Однако то, что Шванвич пьян был, сыграло со мной злую шутку. Хмель ударил ему в голову, и он пришёл в бешенство, притаился за воротами и стал дожидаться моего выхода. Мне бы переждать в трактире, тем более что и Фёдор уговаривал, и девицы были хороши, и вино неплохое, однако настроения чего-то не было; вышел я через несколько минут из дверей, тут Шванвич на меня и налетел. Шальной был совсем - рубил саблей наотмашь; если бы не был он пьяный, мог бы насмерть меня зарубить, а так лишь левую щёку разрубил, впрочем, довольно глубоко. Я упал, а он бежать бросился: нёсётся с окровавленной саблей по улице, ничего не соображая.
Я встал, щёку платком повязал и пошёл домой - не в трактир же было возвращаться. Дома Ерофеич увидел, что со мною сталось, и давай меня ругать:
- Что же это ты вытворяешь, Алексей Григорьевич! В гуляку беспутного превратился, голь кабацкую - ох, рано умер твой батюшка: он бы не посмотрел на твой мундир, взял бы палку, да дурь из тебя повыбил бы!
- Молчи, дурак! - говори я ему. - Как ты смеешь со своим барином так разговаривать?
- А вот и не замолчу - что, правда глаза колет? - не сдаётся он. - Я сколько раз на медведя в одиночку хаживал, так неужто барчука неразумного испугаюсь? Ваша матушка наказывала мне за вами смотреть и от всяких бед оберегать - вы среди братьев самый отчаянный!
Поругались мы ещё маленько, а потом он начал рану мою лечить. Велел терпеть, - и сперва двойной водкой её обработал, затем зашил шелковой ниткой, будто рваный камзол, в другой раз водкой облил, а остаток дал выпить. Ничего, зажило, как на собаке, но след остался на всю жизнь, - граф потёр щёку. - ...А Шванвич от нас долго скрывался, особенно опасаясь Григория, который поклялся из-под земли его достать.

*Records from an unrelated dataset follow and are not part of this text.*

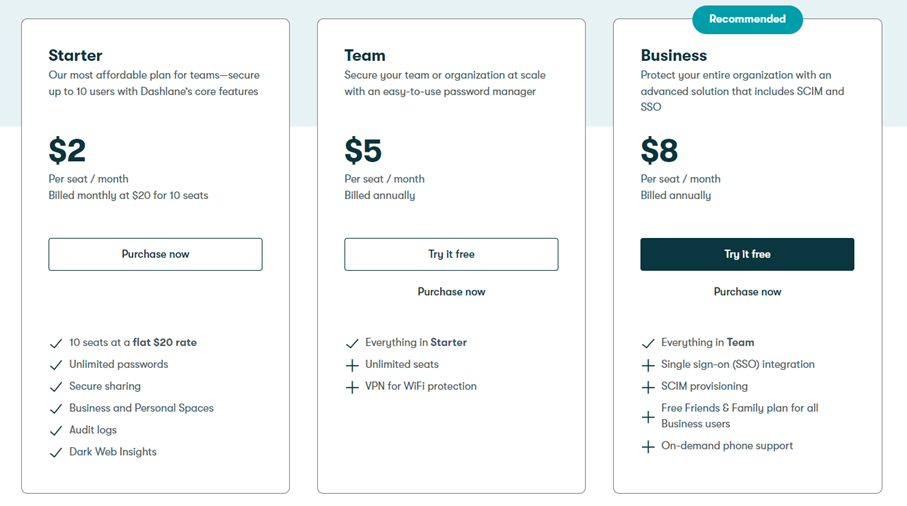The image size is (907, 506).
Task: Click checkmark next to Dark Web Insights
Action: (x=56, y=453)
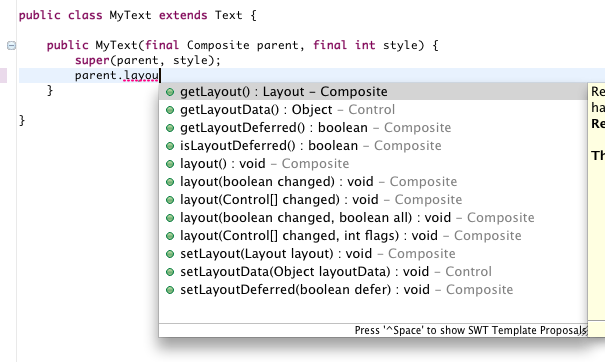Click the SWT Template Proposals status text
The height and width of the screenshot is (362, 605).
tap(470, 331)
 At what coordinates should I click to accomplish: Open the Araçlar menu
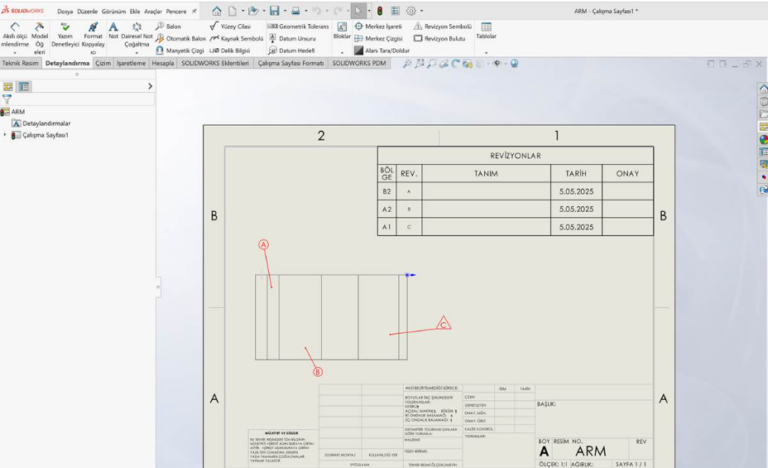(153, 9)
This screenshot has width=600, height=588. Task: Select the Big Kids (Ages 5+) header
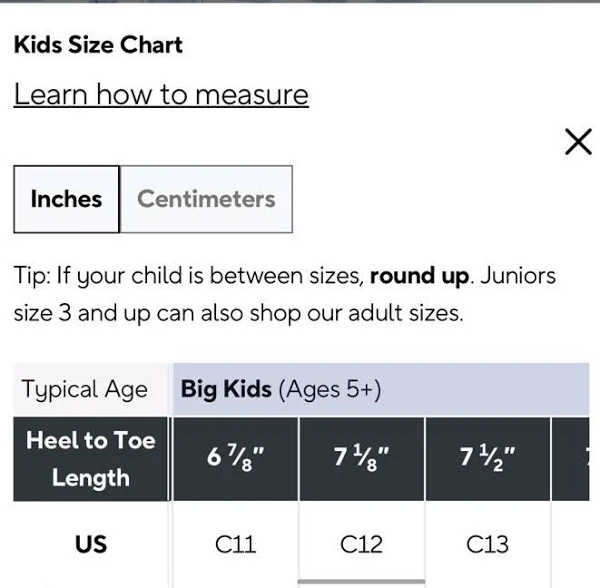click(x=281, y=390)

Через несколько времени произошёл переворот, возведший Екатерину на престол, а нас - на первую ступень государства. Шванвич, видно, уже почитал себя погибшим, однако я зла на него не держал: когда Шванвича почему-то сочли защитником свергнутого Петра Фёдоровича и в крепость поместили, я пришёл его освободить. Увидев меня, он побледнел - решил, наверно, что на казнь его поведу, - но я ему сказал:
- Кто старое помянет, тому глаз вон! Давай-ка обнимемся и забудем былое; я тебя всегда за силу и смелость уважал, - будем приятелями!
Он даже прослезился:
- Ну, Орлов, отныне я твой раб! Прости меня за то, что я тебе и братьям твоим сделал, - а приятелем твоим быть для меня большая честь!

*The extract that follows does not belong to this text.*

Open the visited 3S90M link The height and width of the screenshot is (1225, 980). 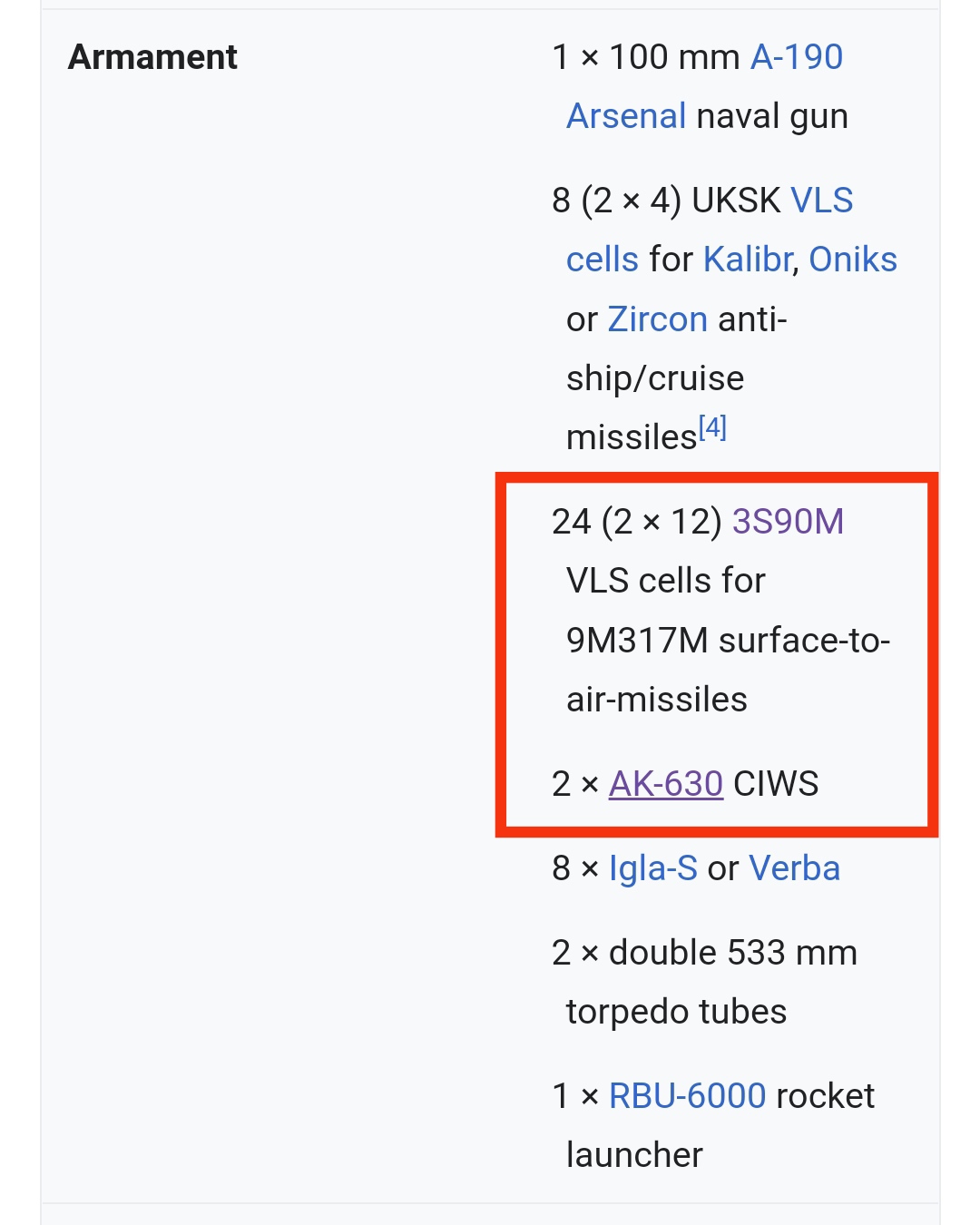788,522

Вот так мы с ним подружились, а вскорости я ему ещё немалые услуги оказал. После освобождения Шванвича перевели в Ингерманландский карабинерный полк, который был отправлен на постоянные квартиры в Торжок, - там Шванвич какого-то купчишку так отлупил, что дело до суда дошло, а затем и до государыни. Снова я за него вступился, и всё обошлось, слава Богу!.. Однако тут другая беда пришла: сын Шванвича, Михаил, попал в плен к Пугачёву и имел глупость служить злодею со всеусердием. Потом, правда, сбежал и явился к законным властям с повинной, но был отдан под следствие вместе с другими пособниками Пугачёва и ожидал неминуемой смерти. Опять я перед государыней хлопотал, и она всемилостивейше заменила смертную казнь на вечную ссылку.
Шванвич сам благодарить меня приехал и такой обед устроил, что начали мы гулять в пятницу, а закончили во вторник - через две недели. Вот уж была гулянка, так гулянка!..
Дворцовый переворот
Алексей Григорьевич замолчал, глядя на огонь и продолжая улыбаться; у других костров цыгане продолжали петь вполголоса, почти не нарушая тишину ночи.
- Много на тебе зарубок жизнь оставила, а ты по-прежнему орлом паришь, - задумчиво сказала Ляля, поглаживая рубец на щеке графа.
- Мы с судьбой квиты: бить она меня била, но и давала немало, - возразил граф. - Кем я был до переворота, приведшего к власти Екатерину? - бедный солдат и всё! А после на такую высоту вознёсся, на которую редко кто поднимается - разве что орёл? - усмехнулся он.
- Надо ли об этом сейчас рассказывать, дядюшка? При посторонних? - Григорий Владимирович выразительно посмотрел на меня и цыганку.